Born on Sunday, March 6, 1475, Michelangelo di Lodovico Buonarroti Simoni spent his early years in the Italian village of Caprese, a child destined to be shaped by the men in his life. His mother, Francesca Neri, inattentive and in failing health, entrusted the care of Michelangelo to the wife of a stonecutter in a town near Florence. From that moment, history has no account of her further involvement in Michelangelo's childhood or later life. His father, Lodovico, was a podestà, a minor Florentine official of noble lineage, who was consumed with keeping what little remained of the family money and properties.
Michelangelo endured a childhood lacking in affection. His mother died when he was only six years old, and Michelangelo's father, recognizing the boy's intellectual potential, enrolled him in the school of master linguist Francesco Galeota to prepare young Michelangelo for a career in business. It was here, as he studied Latin, that Michelangelo met a student of painter Domenico Ghirlandaio and decided to follow his artistic desires by agreeing to apprentice in the painter's workshop.
Advertisement
This life-altering decision, made by a shy and ill-tempered thirteen-year-old Michelangelo, shocked and infuriated his father, who had hoped that his son would become a respected merchant and preserve the family's tenuous position in Florentine society. In the early days of the Italian Renaissance, there was a stigma associated with the practice of art because it entailed manual labor.
Michelangelo's decision to defy his father and risk his family's social standing created a distance between the two men that would haunt the artist throughout his life. Within this conflict is found an understanding of Michelangelo the artist and, more importantly, the man. Despite his intellectual and artistic accomplishments, Michelangelo led a life punctuated by intense conflict.
Soon after joining Ghirlandaio to learn the art of fresco painting, Michelangelo left his apprenticeship to study sculpture and anatomy at the school in the Medici gardens. His early success there won him an invitation to the home of Lorenzo de' Medici, the Magnificent, and, more importantly, exposed him to noted humanists, scientists, and poets who were regulars at the Medici court.
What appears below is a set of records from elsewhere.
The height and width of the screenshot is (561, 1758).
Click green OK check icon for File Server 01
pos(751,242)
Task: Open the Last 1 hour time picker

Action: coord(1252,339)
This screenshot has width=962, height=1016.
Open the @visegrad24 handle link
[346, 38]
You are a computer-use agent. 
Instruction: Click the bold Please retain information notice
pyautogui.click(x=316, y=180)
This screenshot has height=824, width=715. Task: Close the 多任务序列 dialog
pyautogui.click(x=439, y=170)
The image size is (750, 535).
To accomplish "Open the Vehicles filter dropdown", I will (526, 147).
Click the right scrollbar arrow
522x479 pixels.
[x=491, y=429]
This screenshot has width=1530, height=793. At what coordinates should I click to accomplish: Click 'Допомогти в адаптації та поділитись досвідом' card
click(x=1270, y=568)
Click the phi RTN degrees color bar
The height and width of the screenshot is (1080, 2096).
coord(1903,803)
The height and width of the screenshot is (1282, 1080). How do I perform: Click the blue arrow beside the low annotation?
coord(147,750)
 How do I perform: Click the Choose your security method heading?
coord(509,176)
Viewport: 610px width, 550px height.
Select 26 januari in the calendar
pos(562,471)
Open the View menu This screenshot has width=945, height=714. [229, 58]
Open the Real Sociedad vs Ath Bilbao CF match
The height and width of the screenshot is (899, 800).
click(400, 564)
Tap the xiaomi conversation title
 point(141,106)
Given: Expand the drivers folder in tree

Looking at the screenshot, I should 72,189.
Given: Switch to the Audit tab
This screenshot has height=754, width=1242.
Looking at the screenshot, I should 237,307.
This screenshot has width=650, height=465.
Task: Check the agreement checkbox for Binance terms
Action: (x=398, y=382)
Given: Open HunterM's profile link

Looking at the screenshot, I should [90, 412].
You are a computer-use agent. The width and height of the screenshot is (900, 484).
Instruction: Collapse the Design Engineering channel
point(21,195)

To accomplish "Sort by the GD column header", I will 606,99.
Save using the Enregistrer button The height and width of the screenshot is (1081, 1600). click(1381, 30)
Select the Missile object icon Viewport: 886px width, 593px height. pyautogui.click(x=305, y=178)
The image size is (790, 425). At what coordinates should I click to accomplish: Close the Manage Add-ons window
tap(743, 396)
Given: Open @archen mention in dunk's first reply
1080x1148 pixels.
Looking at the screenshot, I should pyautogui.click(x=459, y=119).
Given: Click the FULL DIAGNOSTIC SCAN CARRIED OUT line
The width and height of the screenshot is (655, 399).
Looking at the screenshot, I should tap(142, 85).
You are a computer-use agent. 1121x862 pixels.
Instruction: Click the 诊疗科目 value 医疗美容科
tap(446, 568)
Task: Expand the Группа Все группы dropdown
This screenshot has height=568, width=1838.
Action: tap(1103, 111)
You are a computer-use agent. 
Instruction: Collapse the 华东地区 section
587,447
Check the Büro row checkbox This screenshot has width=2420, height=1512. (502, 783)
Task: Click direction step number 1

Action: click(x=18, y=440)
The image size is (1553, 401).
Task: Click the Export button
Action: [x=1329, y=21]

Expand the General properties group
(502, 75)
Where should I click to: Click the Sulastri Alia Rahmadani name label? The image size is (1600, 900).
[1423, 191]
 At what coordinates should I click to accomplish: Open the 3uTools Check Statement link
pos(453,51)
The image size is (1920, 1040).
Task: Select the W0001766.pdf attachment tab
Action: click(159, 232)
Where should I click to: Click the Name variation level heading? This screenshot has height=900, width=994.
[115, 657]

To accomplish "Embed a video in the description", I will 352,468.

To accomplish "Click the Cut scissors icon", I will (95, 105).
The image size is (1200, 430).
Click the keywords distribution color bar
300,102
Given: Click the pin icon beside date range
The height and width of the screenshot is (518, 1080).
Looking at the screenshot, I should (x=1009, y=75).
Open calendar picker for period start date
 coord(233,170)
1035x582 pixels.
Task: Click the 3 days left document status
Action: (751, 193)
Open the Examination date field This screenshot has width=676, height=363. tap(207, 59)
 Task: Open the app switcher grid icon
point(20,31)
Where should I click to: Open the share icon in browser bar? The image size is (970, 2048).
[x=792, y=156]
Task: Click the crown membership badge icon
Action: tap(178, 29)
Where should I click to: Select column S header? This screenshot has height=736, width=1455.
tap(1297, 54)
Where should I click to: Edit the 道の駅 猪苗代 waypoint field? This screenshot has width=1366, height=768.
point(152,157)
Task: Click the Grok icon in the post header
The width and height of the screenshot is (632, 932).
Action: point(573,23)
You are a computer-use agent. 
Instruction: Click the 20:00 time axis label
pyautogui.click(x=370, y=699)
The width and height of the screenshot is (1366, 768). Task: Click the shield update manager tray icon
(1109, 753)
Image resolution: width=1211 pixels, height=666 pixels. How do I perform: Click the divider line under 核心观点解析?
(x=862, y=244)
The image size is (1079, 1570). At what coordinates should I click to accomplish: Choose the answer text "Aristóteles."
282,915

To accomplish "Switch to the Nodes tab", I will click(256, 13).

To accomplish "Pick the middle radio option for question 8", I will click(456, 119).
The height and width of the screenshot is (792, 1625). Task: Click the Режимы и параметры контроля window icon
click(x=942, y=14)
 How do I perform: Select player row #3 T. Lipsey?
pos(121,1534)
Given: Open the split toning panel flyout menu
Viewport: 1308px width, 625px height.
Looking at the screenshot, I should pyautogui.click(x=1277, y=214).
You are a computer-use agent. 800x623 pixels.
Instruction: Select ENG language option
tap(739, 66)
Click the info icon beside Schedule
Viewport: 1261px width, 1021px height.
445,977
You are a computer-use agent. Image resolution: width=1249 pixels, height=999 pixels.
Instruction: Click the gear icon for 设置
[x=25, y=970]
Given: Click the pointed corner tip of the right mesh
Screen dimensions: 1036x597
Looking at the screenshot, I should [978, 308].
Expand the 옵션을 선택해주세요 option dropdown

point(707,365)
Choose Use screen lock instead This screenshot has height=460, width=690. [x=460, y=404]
Though their radical beliefs were often at odds with the artist's strong religious faith, these men of the Renaissance, among them poet Angelo Poliziano and humanist Marsilio Ficino, intrigued the young Michelangelo. Their impact is apparent even in his earliest works.
Michelangelo felt an almost religious calling to sculpt, to unveil the spiritual significance of physical beauty. The artist believed that this was the primary manner in which God shared his grace with humanity. But his theology was not pure, and as the temptations of science and politics whispered in his creative ear, Michelangelo struggled to reconcile these influences by giving each a powerfully balanced voice in his creations.
In his personal diary, Michelangelo reflected on his first two sculptures, each a small bas-relief, noting, "Already at 16, my mind was a battlefield: my love of pagan beauty, the male nude, at war with my religious faith. A polarity of themes and forms...one spiritual, the other earthly, I've kept these carvings on the walls of my studio to this very day."
The lifelong battles with powerful patrons, the heartbreak of artistic dreams unrealized, and the anguish of failed relationships that plagued Michelangelo's personal and professional life and fueled his seven decades of artistic genius can be traced to the underlying theme of conflict that haunted the artist until his dying day.
A fierce patriot and champion of the Florentine Republic, Michelangelo was repeatedly forced to align himself against the Medici family and their dynastic ambitions for Florence in spite of their early and important patronage of his career.